Irish Legal Heritage: The couple facing execution

Irish Legal Heritage: The couple facing execution

On 9 June 1976, Marie and Noel Murray were convicted of capital murder and sentenced to death.

In September 1975, Garda Michael Reynolds was fatally shot in the head while chasing two men and a woman who had robbed the Bank of Ireland in Killester at gunpoint. The Murrays were arrested and charged with the murder alongside Ronan Stenson.

The Murrays were tried together in the Special Criminal Court for the capital murder of a member of the Garda Síochána. The Court heard that Garda Reynolds was off-duty and driving with his wife and daughter when he decided to follow the car in which the Murrays were escaping from the robbery. He continued to chase them on foot when they abandoned the car, and was shot in the head by Marie Murray.
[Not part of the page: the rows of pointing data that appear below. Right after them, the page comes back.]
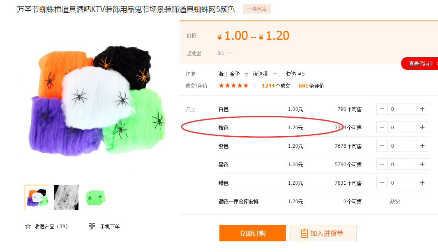Click 加入进货单 add to purchase list
The image size is (438, 252).
[323, 233]
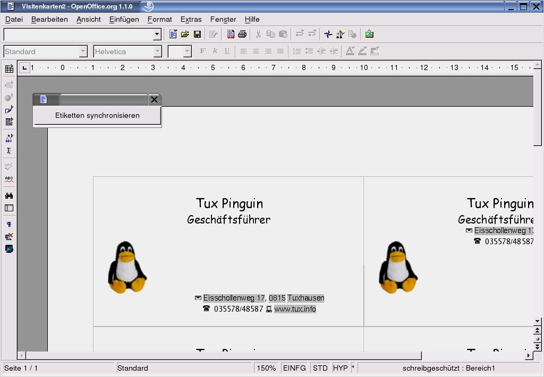Toggle Underline formatting
The height and width of the screenshot is (377, 544).
(227, 51)
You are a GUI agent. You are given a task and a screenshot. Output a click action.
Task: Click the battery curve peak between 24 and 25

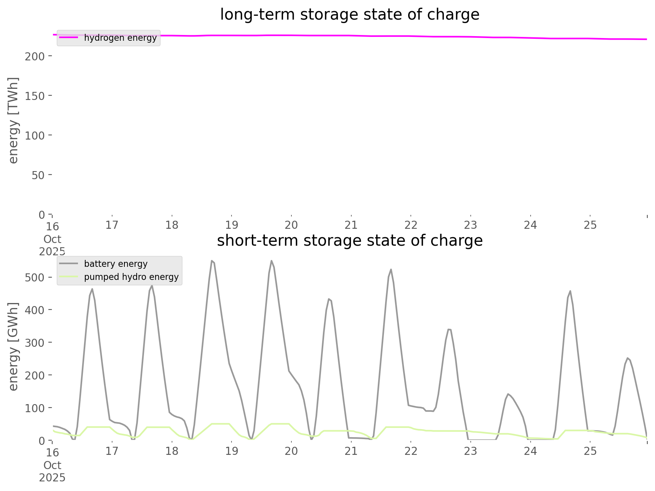click(570, 291)
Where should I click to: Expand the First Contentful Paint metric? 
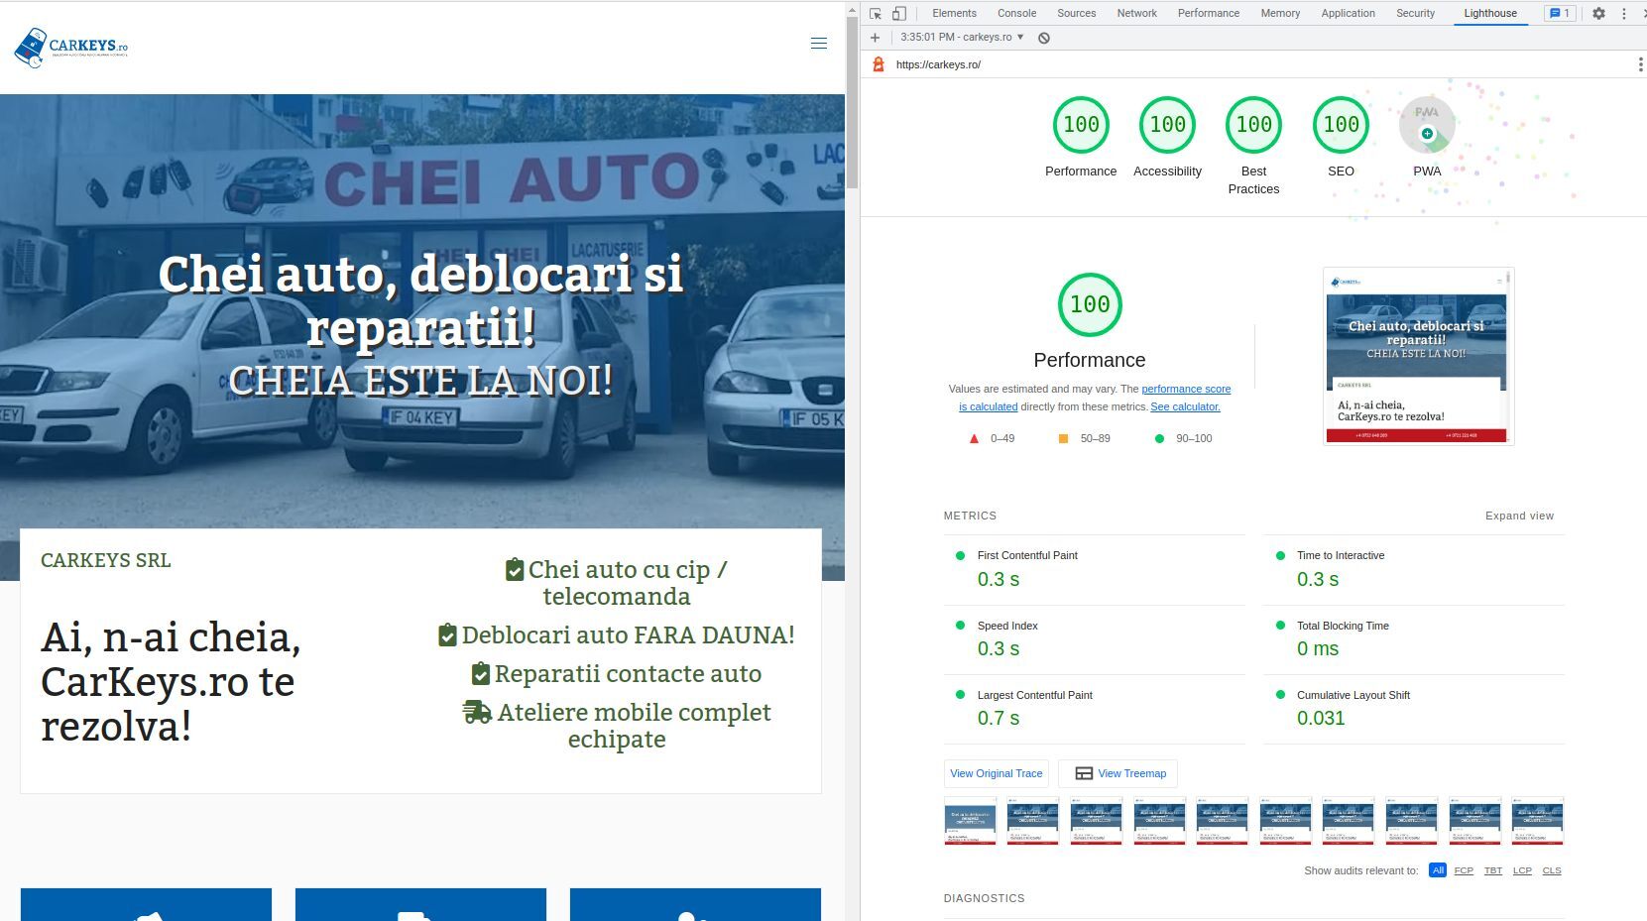pyautogui.click(x=1027, y=556)
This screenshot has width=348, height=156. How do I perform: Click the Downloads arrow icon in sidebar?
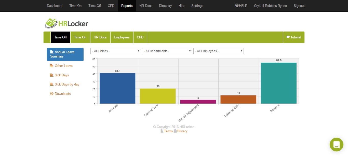[x=52, y=94]
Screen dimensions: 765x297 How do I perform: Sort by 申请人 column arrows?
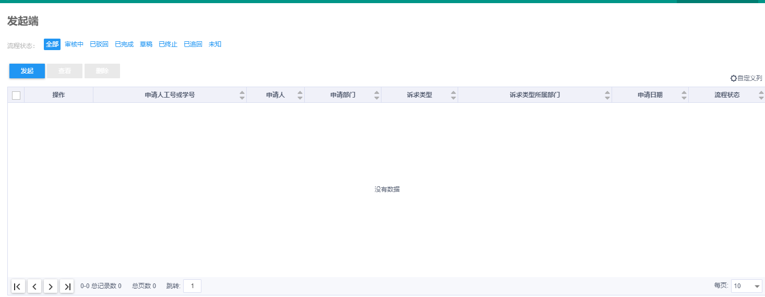point(300,95)
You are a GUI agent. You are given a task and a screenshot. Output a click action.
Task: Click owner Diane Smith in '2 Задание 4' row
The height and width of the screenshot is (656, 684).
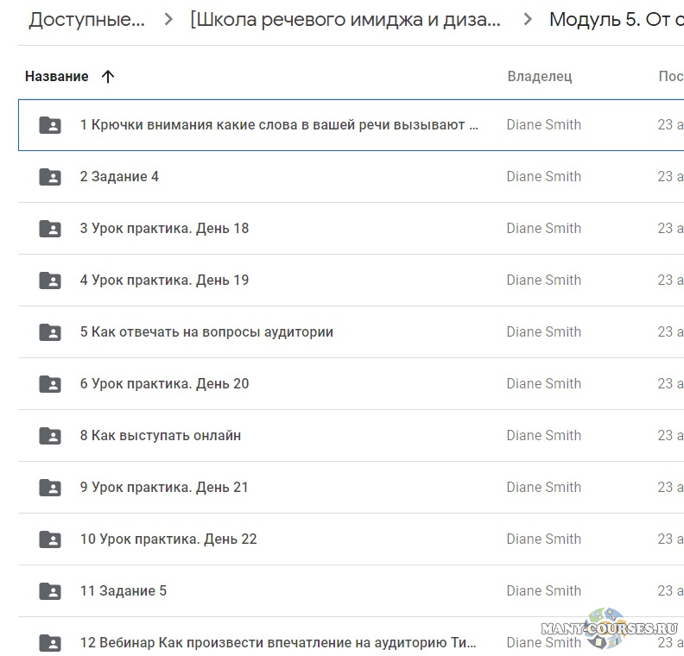[x=543, y=177]
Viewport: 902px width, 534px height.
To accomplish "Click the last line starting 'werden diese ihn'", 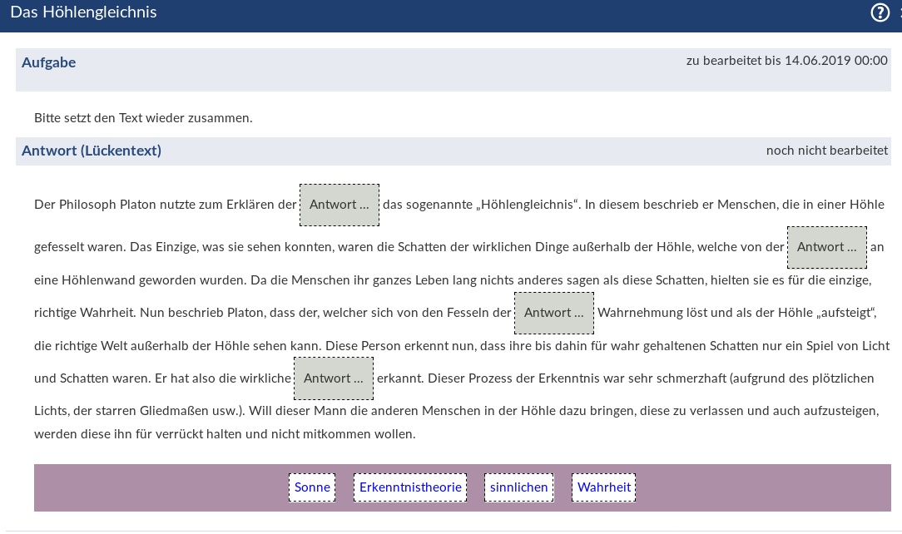I will (225, 434).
The fact that Garda Reynolds was off-duty and plain-clothed at the time of his death was an important factor in the case, as under section 1(1)(b)(i) of the Criminal Justice Act 1964, capital murder was defined as the “murder of a member of the Garda Síochána acting in the course of his duty”. As such, it was not clear that the Murrays had the mens rea to kill a member of the Gardaí acting in the course of his duty as Garda Reynolds satisfied neither of those conditions at the time of his death. Nevertheless, Mr Justice Denis Pringle found the Murrays guilty of capital murder, and sentenced them both to death.

In November 1976, the Murrays were granted leave to appeal the decision, with the Supreme Court finding that the case involved a point of law of exceptional public importance: whether the onus was on the prosecution to prove that the accused knew the victim was a member of the Garda Síochána; and that he was acting in the course of his duty. Since the Special Criminal Court had failed to inquire into the necessary mens rea of the offence, the Supreme Court ordered the re-trial of Marie and substituted Noel’s verdict for one of murder under Section 3(2) of the Criminal Justice Act 1964. Marie was subsequently found guilty of murder, resulting in both Noel and Marie’s death sentences being commuted to life sentences.

Although no-one had been executed by the State since Michael Manning was hanged in 1954, the death penalty stayed on the statute books in Ireland until it was eventually abolished by the Criminal Justice Act 1990.